Preexisting Immunity Linked to Improved Outcomes in Deadly Brain Infection Treated with Cancer Immunotherapy

A promising new study reveals that patients with progressive multifocal leukoencephalopathy (PML), a rare and often fatal brain infection, experience significantly better outcomes when treated with immune checkpoint inhibitors (ICIs) if they already possess virus-specific T cells. The findings, published recently, highlight the critical role of pre-existing antiviral immunity in maximizing the effectiveness of this emerging therapy.

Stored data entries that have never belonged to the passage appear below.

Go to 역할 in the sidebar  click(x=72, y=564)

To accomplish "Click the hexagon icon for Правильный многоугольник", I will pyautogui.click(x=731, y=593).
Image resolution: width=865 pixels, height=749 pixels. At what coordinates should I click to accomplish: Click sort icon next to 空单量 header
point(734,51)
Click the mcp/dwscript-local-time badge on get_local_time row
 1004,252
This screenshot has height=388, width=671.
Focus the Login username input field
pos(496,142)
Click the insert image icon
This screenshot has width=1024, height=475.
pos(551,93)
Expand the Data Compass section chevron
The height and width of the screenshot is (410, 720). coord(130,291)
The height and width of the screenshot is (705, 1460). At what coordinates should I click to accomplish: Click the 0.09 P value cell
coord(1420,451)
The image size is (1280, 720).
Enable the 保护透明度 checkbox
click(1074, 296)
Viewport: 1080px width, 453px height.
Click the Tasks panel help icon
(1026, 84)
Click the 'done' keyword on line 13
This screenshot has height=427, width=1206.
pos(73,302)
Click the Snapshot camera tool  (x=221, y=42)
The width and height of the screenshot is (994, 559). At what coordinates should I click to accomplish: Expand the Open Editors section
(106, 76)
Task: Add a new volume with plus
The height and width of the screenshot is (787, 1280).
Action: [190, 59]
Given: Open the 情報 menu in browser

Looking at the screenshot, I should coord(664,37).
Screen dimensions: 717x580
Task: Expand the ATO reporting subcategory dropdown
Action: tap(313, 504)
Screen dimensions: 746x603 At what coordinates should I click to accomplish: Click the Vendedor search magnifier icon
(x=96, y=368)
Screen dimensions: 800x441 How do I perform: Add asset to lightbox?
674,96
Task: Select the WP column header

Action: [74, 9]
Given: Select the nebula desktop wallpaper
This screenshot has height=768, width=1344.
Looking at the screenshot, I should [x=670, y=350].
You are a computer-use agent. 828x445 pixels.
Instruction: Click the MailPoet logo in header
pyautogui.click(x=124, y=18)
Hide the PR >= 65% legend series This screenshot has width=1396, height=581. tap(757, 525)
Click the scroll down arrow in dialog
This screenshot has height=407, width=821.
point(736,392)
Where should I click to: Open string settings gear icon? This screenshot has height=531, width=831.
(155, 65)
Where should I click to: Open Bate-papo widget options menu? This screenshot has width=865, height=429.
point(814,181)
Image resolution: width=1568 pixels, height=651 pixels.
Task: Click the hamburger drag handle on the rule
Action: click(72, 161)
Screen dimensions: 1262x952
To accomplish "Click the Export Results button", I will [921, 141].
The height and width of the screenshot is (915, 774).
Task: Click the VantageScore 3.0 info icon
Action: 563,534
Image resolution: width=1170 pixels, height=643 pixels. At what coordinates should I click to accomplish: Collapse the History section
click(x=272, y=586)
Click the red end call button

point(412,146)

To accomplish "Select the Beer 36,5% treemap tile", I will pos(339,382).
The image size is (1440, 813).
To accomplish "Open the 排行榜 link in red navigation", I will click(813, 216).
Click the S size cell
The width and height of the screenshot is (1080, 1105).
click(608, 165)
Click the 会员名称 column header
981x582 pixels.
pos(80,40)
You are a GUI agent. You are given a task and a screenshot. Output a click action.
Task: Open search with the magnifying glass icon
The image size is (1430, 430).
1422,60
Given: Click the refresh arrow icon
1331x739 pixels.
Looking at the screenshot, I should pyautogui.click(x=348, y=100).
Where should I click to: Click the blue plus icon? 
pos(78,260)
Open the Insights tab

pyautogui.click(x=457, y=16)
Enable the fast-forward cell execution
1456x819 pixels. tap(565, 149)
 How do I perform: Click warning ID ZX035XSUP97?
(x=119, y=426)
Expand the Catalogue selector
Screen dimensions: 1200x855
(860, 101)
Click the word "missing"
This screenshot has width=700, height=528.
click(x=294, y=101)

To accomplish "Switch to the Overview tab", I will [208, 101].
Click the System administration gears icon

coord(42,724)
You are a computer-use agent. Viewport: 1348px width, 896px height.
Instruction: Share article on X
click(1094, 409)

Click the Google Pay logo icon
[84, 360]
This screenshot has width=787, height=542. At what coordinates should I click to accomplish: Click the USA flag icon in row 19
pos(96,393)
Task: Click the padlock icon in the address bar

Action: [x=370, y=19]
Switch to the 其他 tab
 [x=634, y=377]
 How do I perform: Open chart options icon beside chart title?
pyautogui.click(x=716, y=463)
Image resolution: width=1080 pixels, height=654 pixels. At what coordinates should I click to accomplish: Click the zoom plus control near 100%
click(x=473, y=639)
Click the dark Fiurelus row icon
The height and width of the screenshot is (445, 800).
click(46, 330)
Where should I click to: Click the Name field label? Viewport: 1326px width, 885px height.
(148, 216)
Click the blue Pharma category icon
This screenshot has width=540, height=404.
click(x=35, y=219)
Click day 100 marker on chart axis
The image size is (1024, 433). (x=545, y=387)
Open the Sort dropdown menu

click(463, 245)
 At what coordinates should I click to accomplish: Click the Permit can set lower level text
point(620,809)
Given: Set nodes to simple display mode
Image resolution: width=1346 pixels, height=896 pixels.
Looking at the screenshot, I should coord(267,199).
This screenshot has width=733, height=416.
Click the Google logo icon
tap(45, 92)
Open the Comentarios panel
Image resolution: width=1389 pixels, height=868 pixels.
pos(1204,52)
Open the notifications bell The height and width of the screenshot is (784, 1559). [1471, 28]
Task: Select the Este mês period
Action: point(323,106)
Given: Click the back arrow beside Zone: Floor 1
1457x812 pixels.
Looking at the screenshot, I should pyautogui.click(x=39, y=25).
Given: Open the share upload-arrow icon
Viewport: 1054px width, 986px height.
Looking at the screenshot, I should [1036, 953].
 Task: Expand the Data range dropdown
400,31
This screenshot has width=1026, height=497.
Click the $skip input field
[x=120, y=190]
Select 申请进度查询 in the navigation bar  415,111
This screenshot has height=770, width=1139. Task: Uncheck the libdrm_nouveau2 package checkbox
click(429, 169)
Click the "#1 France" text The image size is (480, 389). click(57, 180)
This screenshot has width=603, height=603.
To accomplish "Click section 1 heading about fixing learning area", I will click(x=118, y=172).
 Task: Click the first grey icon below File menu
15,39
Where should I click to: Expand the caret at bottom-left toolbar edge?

Progressive multifocal leukoencephalopathy (PML) is caused by the reactivation of the JC virus (JCV) and primarily affects individuals with weakened immune systems. While ICIs have shown potential in treating PML, responses have been inconsistent, and clinicians have lacked reliable predictors of success. This research addresses that gap, offering a potential biomarker to guide treatment decisions.

Identifying a Key Predictor of Treatment Success

Researchers conducted a retrospective analysis of 111 patients diagnosed with PML who received ICI treatment – pembrolizumab, nivolumab, or atezolizumab – between August 2021 and May 2024. The study, encompassing data from 39 medical centers, focused on determining whether the presence of JCV- and/or BK virus-specific T cells before treatment correlated with clinical efficacy. Patients were categorized based on their T-cell status: positive, negative, or unknown.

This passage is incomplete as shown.